Gather every line of the records below that contains the word "what", and copy each one out. Case counts.

(Entries on where items appear)
— begin —
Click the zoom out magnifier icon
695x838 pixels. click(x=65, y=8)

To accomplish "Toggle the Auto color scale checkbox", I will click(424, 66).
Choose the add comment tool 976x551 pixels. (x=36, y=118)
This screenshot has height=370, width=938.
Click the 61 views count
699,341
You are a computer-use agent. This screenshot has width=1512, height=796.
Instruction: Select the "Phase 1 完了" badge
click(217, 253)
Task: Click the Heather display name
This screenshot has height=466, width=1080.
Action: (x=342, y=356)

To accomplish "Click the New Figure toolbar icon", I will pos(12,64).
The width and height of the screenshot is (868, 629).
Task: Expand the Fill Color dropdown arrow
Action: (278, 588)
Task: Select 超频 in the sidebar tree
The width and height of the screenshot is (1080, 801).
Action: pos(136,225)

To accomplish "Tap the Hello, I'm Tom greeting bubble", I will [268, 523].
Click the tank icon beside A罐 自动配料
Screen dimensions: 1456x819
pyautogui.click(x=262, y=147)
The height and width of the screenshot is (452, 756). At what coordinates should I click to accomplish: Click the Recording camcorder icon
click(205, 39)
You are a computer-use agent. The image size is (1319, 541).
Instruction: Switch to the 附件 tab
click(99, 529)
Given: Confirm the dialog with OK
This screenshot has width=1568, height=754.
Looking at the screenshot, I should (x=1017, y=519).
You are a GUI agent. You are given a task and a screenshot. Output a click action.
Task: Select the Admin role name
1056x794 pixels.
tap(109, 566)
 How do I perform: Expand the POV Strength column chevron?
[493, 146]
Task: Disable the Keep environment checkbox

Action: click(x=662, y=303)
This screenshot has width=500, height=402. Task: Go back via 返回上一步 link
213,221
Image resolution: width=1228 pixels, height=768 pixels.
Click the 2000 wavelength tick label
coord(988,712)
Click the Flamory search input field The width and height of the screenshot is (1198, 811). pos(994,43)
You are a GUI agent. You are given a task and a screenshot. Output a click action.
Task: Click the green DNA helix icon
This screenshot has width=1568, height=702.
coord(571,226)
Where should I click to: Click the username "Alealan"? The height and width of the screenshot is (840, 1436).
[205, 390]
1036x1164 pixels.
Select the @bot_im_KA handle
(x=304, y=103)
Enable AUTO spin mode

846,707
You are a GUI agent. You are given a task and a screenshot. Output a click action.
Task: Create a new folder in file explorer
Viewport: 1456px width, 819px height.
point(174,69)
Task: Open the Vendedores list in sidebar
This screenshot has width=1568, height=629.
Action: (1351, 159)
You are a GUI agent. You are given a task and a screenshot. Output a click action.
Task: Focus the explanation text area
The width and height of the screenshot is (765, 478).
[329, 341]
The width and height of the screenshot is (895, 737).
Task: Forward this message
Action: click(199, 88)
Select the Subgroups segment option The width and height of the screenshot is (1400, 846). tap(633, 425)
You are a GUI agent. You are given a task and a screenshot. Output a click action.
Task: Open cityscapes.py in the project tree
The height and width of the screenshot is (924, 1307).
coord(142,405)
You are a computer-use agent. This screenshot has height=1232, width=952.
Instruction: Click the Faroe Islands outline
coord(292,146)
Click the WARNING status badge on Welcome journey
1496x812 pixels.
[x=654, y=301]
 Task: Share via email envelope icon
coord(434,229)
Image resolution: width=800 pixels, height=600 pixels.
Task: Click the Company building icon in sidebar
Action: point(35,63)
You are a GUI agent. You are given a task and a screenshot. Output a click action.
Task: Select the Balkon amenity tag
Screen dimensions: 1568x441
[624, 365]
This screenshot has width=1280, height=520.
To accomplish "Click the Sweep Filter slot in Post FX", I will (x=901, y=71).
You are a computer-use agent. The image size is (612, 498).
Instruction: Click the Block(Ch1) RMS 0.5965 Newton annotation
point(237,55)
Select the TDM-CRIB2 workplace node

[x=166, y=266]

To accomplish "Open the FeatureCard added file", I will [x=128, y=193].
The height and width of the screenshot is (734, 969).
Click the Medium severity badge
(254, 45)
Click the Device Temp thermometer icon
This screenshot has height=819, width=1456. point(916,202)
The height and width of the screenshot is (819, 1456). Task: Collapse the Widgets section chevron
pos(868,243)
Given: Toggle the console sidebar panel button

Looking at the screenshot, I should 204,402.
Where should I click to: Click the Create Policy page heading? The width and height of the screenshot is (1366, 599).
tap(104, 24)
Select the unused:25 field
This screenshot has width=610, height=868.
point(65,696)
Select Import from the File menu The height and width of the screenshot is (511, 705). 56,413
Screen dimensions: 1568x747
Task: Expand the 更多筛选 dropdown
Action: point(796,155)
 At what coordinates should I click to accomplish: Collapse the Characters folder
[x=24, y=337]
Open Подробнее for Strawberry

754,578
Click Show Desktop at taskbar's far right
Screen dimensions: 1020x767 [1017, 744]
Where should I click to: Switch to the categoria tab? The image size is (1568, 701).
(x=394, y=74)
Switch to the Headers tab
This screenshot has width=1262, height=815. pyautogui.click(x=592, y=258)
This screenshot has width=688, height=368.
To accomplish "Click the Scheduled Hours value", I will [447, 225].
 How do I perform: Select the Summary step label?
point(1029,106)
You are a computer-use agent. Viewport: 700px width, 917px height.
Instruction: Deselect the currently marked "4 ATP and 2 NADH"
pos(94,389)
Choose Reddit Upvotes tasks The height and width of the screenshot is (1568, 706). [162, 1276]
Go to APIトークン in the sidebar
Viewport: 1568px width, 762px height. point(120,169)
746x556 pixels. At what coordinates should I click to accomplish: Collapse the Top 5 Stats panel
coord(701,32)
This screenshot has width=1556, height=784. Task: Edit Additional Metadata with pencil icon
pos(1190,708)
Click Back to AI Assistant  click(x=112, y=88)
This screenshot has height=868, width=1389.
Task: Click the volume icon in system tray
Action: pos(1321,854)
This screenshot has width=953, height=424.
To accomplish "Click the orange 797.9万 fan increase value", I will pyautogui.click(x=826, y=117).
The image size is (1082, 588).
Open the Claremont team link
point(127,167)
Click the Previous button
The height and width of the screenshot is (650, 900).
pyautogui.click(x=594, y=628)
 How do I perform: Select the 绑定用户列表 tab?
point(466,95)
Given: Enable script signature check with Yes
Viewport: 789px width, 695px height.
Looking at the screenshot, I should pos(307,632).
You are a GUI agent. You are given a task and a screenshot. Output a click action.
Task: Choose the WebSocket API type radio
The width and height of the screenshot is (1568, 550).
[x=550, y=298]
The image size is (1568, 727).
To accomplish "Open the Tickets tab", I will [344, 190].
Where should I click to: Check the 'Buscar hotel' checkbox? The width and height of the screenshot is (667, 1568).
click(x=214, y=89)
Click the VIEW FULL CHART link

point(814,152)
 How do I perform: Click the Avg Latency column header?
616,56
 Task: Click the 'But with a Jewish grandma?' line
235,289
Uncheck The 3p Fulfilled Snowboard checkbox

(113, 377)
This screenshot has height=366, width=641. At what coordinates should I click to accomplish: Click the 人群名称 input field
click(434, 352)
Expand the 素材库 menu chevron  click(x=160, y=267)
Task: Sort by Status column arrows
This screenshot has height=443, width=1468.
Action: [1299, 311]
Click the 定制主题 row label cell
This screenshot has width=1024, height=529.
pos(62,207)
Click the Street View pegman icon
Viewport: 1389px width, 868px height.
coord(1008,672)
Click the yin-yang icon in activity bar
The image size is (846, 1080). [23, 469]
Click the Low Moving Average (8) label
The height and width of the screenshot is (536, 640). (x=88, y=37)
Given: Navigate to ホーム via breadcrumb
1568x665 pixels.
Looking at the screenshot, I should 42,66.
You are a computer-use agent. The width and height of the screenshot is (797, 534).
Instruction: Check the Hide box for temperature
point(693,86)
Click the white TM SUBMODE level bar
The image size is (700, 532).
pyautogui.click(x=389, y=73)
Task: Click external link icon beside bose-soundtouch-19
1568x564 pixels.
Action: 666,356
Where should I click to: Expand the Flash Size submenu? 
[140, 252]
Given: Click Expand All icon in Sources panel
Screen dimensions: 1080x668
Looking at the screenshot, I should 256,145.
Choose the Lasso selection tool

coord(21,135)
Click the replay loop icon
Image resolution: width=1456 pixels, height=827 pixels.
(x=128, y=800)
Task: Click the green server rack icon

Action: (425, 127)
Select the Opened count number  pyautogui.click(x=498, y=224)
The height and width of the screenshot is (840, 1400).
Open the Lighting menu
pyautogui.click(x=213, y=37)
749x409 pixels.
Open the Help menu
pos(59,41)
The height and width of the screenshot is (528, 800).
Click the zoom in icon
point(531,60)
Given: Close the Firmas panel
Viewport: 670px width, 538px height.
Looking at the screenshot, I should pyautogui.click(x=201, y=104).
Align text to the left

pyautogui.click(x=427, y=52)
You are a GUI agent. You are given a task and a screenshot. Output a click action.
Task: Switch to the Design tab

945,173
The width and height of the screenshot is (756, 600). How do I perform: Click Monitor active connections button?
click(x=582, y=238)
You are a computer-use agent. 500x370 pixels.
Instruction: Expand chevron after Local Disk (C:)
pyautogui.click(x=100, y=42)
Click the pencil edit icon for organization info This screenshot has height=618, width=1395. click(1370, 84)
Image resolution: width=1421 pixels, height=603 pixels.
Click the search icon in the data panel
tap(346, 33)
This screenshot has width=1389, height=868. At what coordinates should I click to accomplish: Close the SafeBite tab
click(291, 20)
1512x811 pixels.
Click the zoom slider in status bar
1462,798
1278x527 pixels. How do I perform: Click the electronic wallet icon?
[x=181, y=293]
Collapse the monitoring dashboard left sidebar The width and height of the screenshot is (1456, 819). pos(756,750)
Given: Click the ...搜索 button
— end —
COMPLETE OUTPUT:
The height and width of the screenshot is (452, 756). At what coordinates should I click to accomplish: Click the Recording camcorder icon
 At what coordinates should I click to accomplish: Collapse the Characters folder
746x556 pixels. At what coordinates should I click to accomplish: Collapse the Top 5 Stats panel
This screenshot has height=366, width=641. At what coordinates should I click to accomplish: Click the 人群名称 input field
This screenshot has width=1389, height=868. At what coordinates should I click to accomplish: Close the SafeBite tab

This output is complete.